#### What to work on:
Quote the records word for word, starting with the line that contains "You are a computer-use agent." and going on through the line that contains "Looking at the screenshot, I should pos(834,33).", and leave the pictures out.

* Start Data rows *

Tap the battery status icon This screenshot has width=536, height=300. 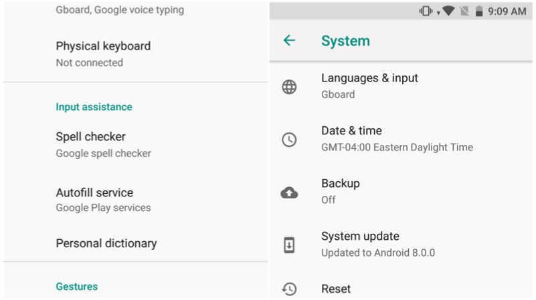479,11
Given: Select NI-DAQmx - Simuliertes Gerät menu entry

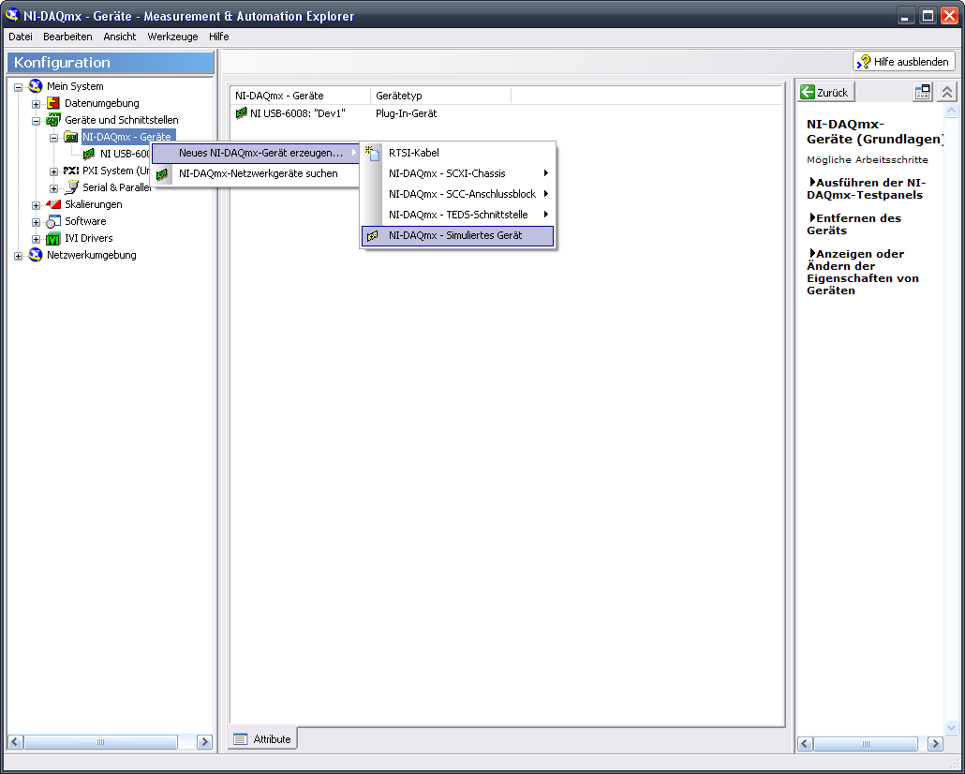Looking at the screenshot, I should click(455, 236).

* End Data rows *
* Start Data rows *

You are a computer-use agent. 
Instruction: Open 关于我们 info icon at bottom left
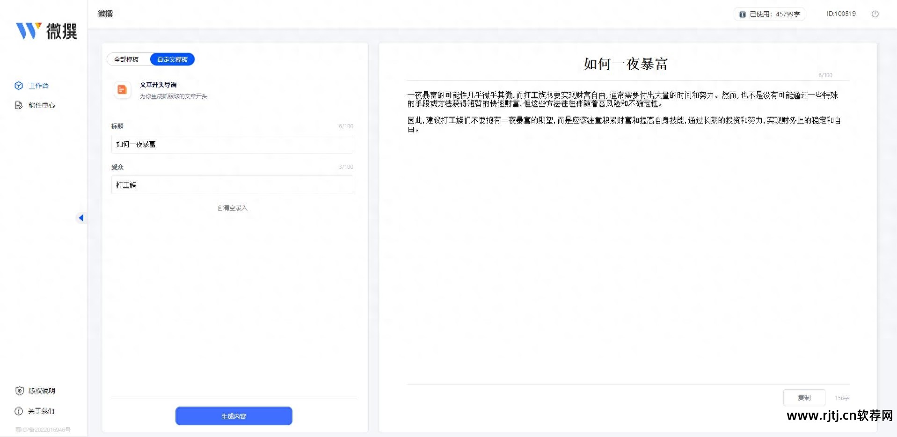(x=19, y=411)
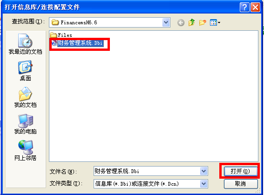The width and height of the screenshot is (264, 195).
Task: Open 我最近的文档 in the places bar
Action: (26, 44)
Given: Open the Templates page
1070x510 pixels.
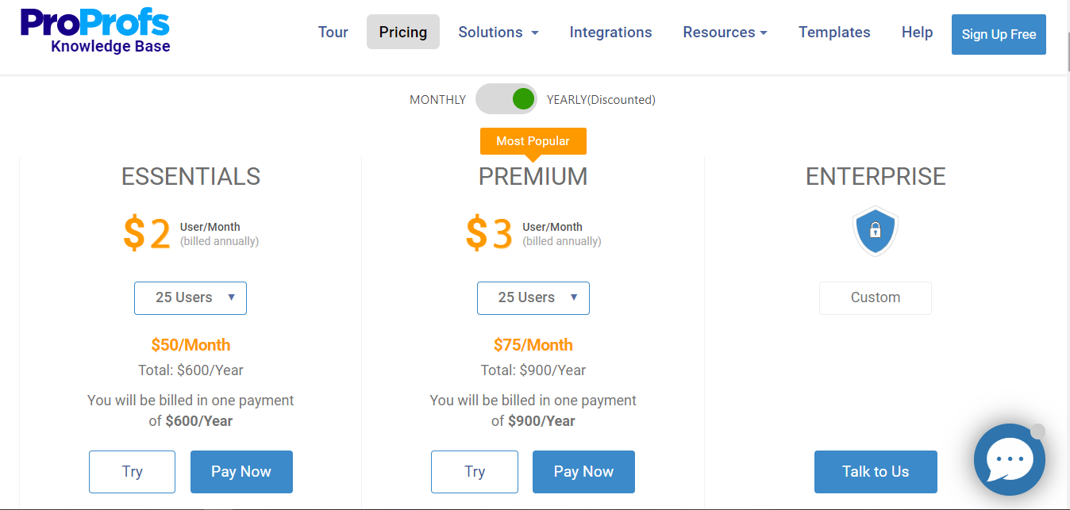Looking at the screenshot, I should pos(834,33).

* End Data rows *
* Start Data rows *

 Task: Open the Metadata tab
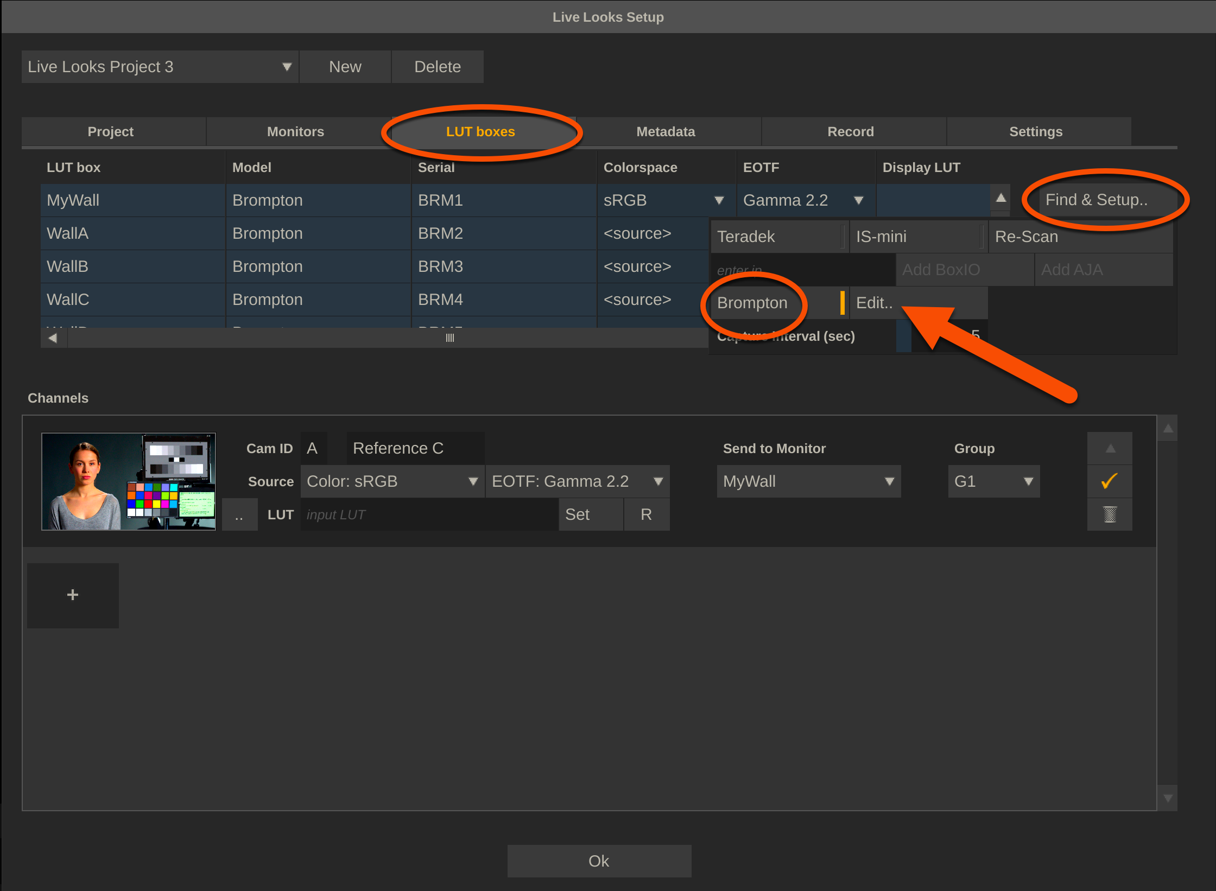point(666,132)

* End Data rows *

#### Worked solution:
You are a computer-use agent. 
Instruction: Open 关于我们 info icon at bottom left
(x=19, y=411)
The width and height of the screenshot is (264, 195).
Task: Open 我最近的文档 in the places bar
Action: (26, 44)
Given: Open the Templates page
1070x510 pixels.
Looking at the screenshot, I should pos(834,33).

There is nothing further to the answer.